Task data below:

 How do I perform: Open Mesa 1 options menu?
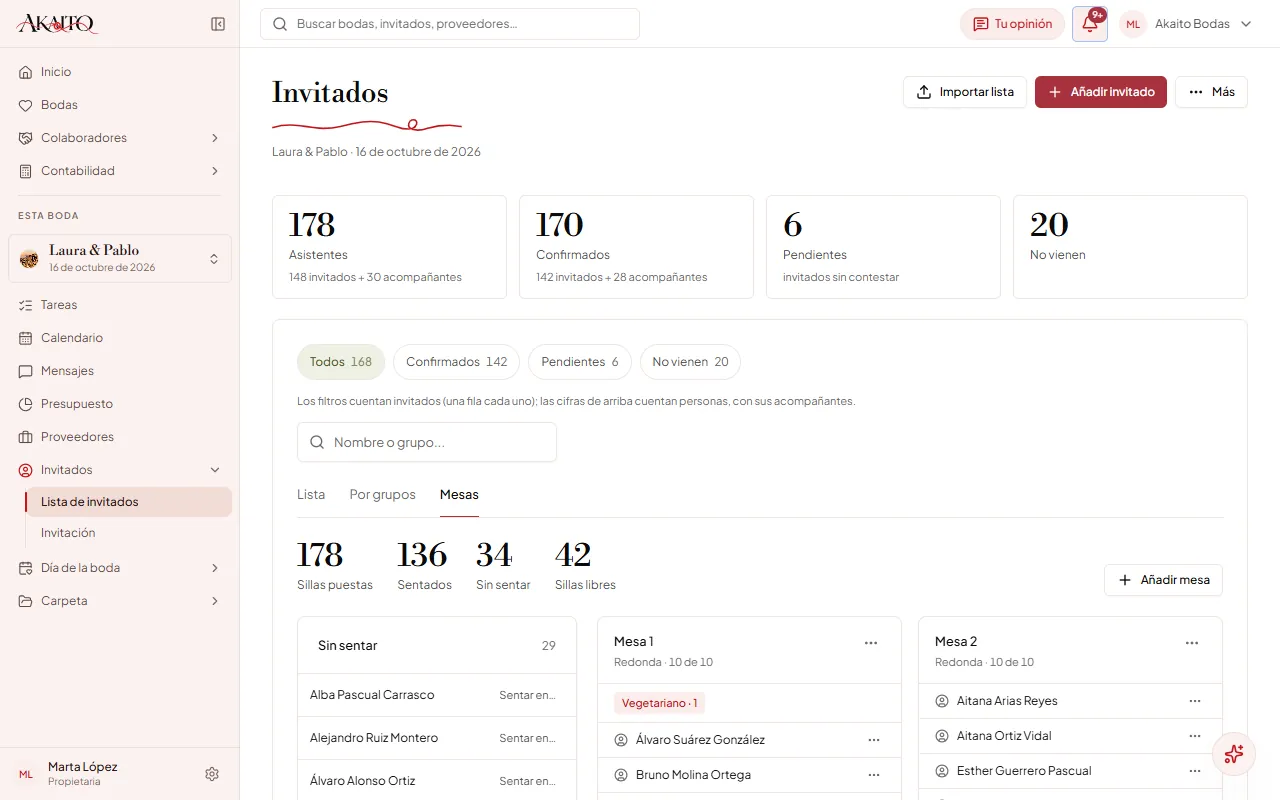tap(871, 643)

End of Task data.
Task data below:

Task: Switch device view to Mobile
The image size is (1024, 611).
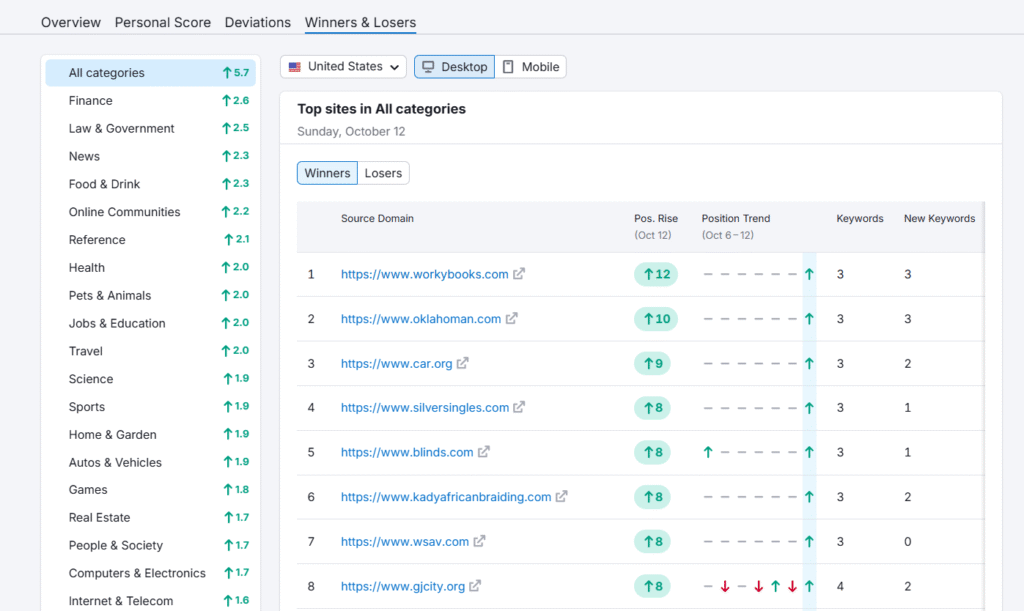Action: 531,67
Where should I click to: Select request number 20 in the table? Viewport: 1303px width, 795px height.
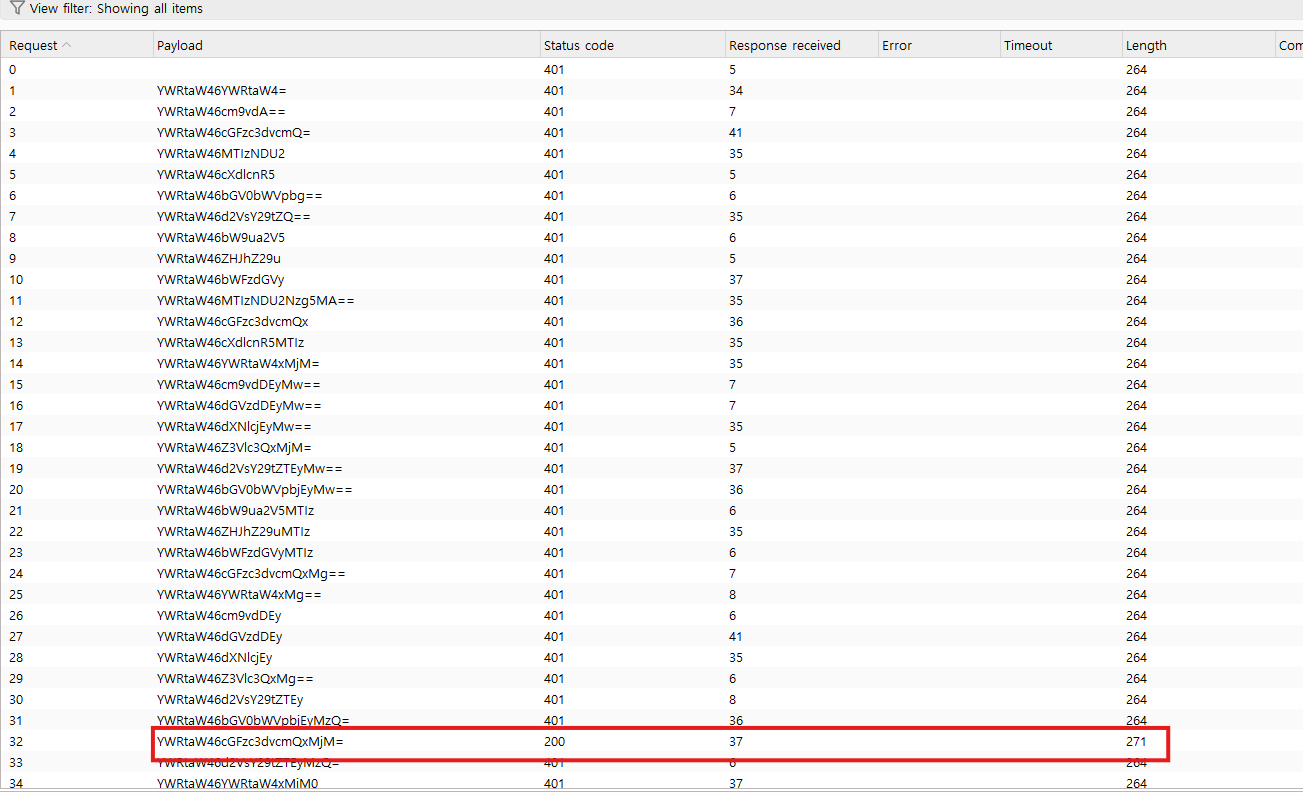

End of Task data.

### About this task
Exact copy, no pictures. Write out the lines in the entries above, starting with the line with "Task: Switch device view to Mobile" and going on through the line with "Where should I", keeping both.

### Solved exercise
Task: Switch device view to Mobile
The image size is (1024, 611).
Action: 531,67
Where should I click to: Select request number 20 in the table? Viewport: 1303px width, 795px height.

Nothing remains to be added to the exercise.